# One problem



## Frankd32 (May 18, 2010)

New to the forums...

Just bought my first Bug about a month ago from a neighbor. They let it sit for 14 years.

Paid $50 for it. Sprayed some carb cleaner in it and put a battery in it. It started right up! Rebuilt the carb and replaced the spark plugs and wires. Car ran beautifully after that. Went to go start it the next afternoon to get tires and an oil change done to it and it wouldnt start at all.

It started with not getting any fuel. Moved onto not gettting any spark. I figured the spark issue out. I had left the key key on and it burned up the coil and the points. Got the fuel problem fixed by replacing the mesh screen in the gas tank and blowing air through the fuel line to blow all the crap out of it.

So the car ran after all that but idle kind of high. Took it for a spin a couple times around the block and it started stalling everytime I took my foot off the gas.

Now the car doesnt idle at all now. Read up on it a little bit and found that it maybe a vacuum leak of some kind. But also was told that it may be the solenoid on the side of the carb. 

My question is, where are the most common places for them to get vacuum leaks, so I can get the cheaper fixes done first?


----------



## CajunSpike (Mar 11, 2009)

*Air cooled bug*

Assuming you're talking about an air cooled bug, the dual port engines had rubber boots on the intake manifolds. Over time those boots would rot and crack, leading to vacuum leak.

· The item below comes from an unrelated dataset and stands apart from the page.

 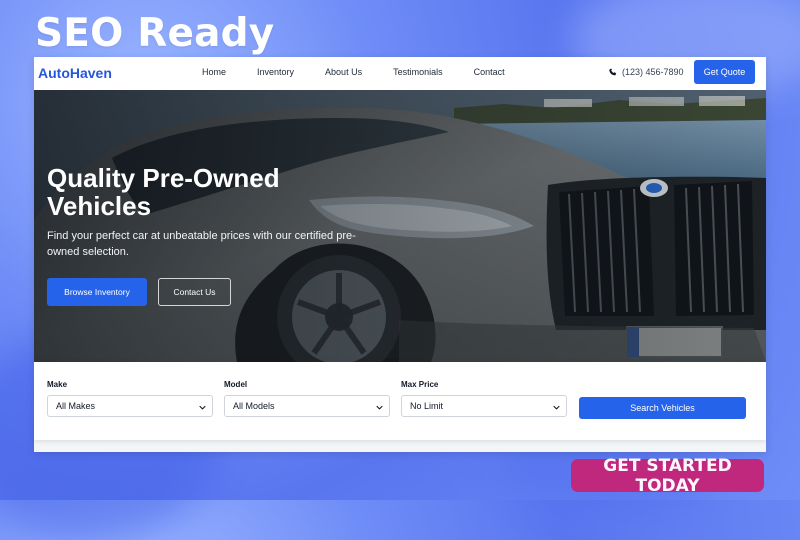 I want to click on nav-about-us: About Us, so click(x=344, y=72).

Other than that, make sure the idle control valve on the side of the carb has a positive wire leading to it and that the wire has power in it with the key on(test with volt meter). You might also want to put one of those clear fuel filters between the fuel pump and the carb so you can see how much trash is in the fuel system. Also make sure the carb is snugly tightened to the intake manifold.


----------